Given the thrashing Corvus just took despite a lot of justifiable upward momentum, a rebound seems likely. Sure enough, shares are trading up 5% this morning (April 10, 2017) at $10.02.
And NewLink Genetics Corp. (Nasdaq: NLNK) skidded $7.91, or 33%, to $16.19 after the biopharmaceutical company released interim results from its Phase 2 study of experimental melanoma treatment indoximod. NewLink said that objective response rates came in between 50% and 60% in the study of 60 patients, with disease control rates of 70% to 80%.
Yet although Chief Medical Officer Nicholas Vehanian said that the data “further underscore the potential for indoximod in combination with other agents,” characterizing the rates as “highly encouraging,” investors seemed unimpressed and concerned that failing to produce even stronger performance might leave Ames, IA-based NewLink vulnerable to competition.
(Inhibitors of idoleamine 2,3-dioxygenase (IDO) in combination with checkpoint inhibitors show promise in the treatment of patients with advanced or metastatic melanoma. MedPage Today)
Once again, welcome to biopharma. Investors got a closer look at interim data from a Phase 2 trial evaluating NewLink’s IDO-inhibitor indoximod, and despite arguably competitive response rates, investors were disappointed.
In its trial, indoximod was used alongside Merck & Co. checkpoint inhibitor Keytruda in 60 patients diagnosed with advanced melanoma. The objective response rate to the combination was 52%, and the disease control rate was 73%. For reference, the disease control rate includes patients determined to have a complete response, a partial response, or stable disease.
These were solid rates, says Motley Fool, but investors appear worried that they might not match up as competitively to Incyte’s competing IDO-inhibitor, epacadostat. In smaller Phase 1 trials involving 19 patients, the ORR for epacadostat plus Keytruda was 58%. Indoximod development is continuing as planned, and earlier this year, management reported that its spending on indoximod’s R&D will increase substantially as trials expand to include more patients and cancer indications.
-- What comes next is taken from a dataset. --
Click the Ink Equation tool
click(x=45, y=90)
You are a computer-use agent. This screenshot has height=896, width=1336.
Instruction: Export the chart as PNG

Investors should also see initial results for another IDO-inhibitor later this year. The company’s GDC-0919 attempts to inhibit IDO in a way that’s more similar to Incyte’s drug than indoximod, and collaboration partner Roche Holding is expected to report some Phase 1b data in the second half of 2017.
Overall, there’s a lot going on at this company, and while the data might not have been as robust as hoped to justify the uptick in development expenses, I agree with the Fool the spanking was more “sell the news” than anything representing a concrete, substantive misstep. And shares are up 5% this morning (April 10, 2017) at $17.01.